Acredite. Mauro Rubem e FHC tem algo em comum: os dois defendem a liberação da maconha

Em entrevista ao Jornal Opção, desta semana, o deputado Mauro Rubem demonstra que tem algo em comum com o ex-presidente FHC. Seria algo inimaginável. O petista é xiita em seus posicionamentos, principalmente os contrários aos tucanos.

Mas FHC e Mauro Rubem concordam num tema muito polêmico: os dois defendem a liberação da maconha.

Veja as perguntas do jornalista Cezar Santos e as respostas do parlamentar petista:

 

Cezar Santos — E como ficaria a repressão?
Claro que é necessária a continuidade da repressão ao traficante. Temos inclusive de parabenizar a polícia, que recentemente prendeu um cidadão com quilos e quilos de maconha em Goiânia. Essa repressão é necessária. Mas temos de pensar no objetivo final: o Credeq, com a internação compulsória, criminaliza o usuário e gasta energia de forma ineficiente. Como vamos combater as drogas sem tratar as raízes do problema? Vou dar um exemplo: tivemos 544 mortes por assassinato no ano passado em Goiânia. A polícia diz que 70% delas foram vinculadas às drogas. Ou seja, foram quase 400 mortes envolvendo a droga, por problema da relação de compra e venda entre traficante e usuário. Imagine então se o Estado trouxesse para si o controle desse mercado, diferentemente do que ocorre com as OSs, ao invés de dizer simplesmente que é proibido. É uma hipocrisia. O Estado precisa ser duro com o traficante e discutir o que Portugal fez: criar regulamentação para algumas drogas, inclusive a maconha, tirando o traficante da jogada e reduzindo a violência e as mortes. É preciso que o Estado se aproxime do usuário e não que o recrimine.

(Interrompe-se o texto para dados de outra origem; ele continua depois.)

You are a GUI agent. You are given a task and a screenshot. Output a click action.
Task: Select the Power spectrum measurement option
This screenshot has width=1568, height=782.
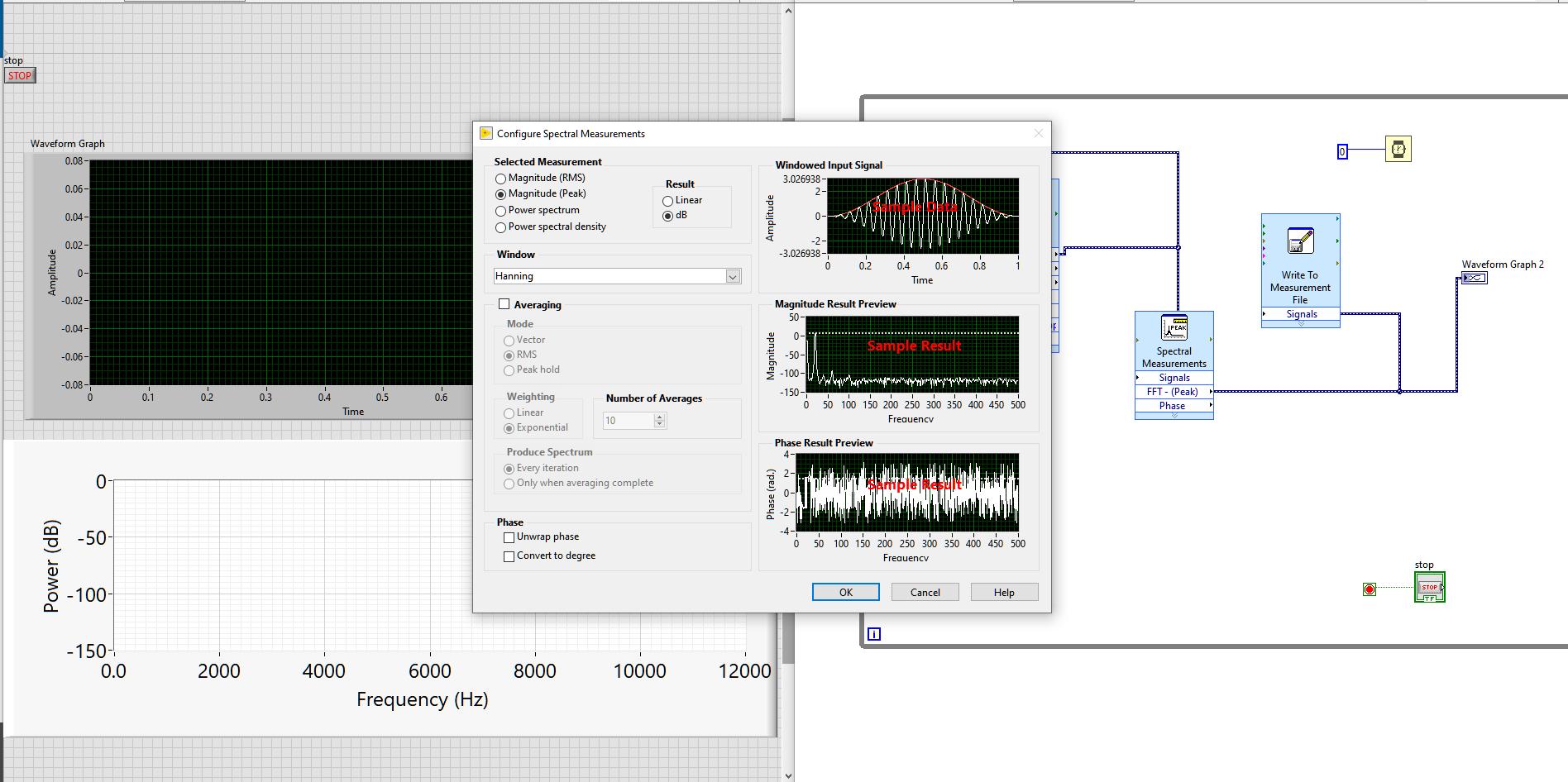(500, 210)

Cezar Santos — Então o sr. é adepto da tese do ex-presidente Fernando Henrique Cardoso sobre a liberalização das drogas?
Sim, ele está certo no que diz sobre as drogas. Do contrário, vamos ficar como o México, onde o cartel das drogas tem até Boeing para transportar seu produto. Em Portugal houve uma redução drástica do consumo de drogas. Com isso, diminuem também doenças transmissíveis e o drama da AIDS, por exemplo. Aqui no Brasil, em Goiânia, essa medida já valeria para evitar essas 400 mortes que ocorreram por conta do tráfico.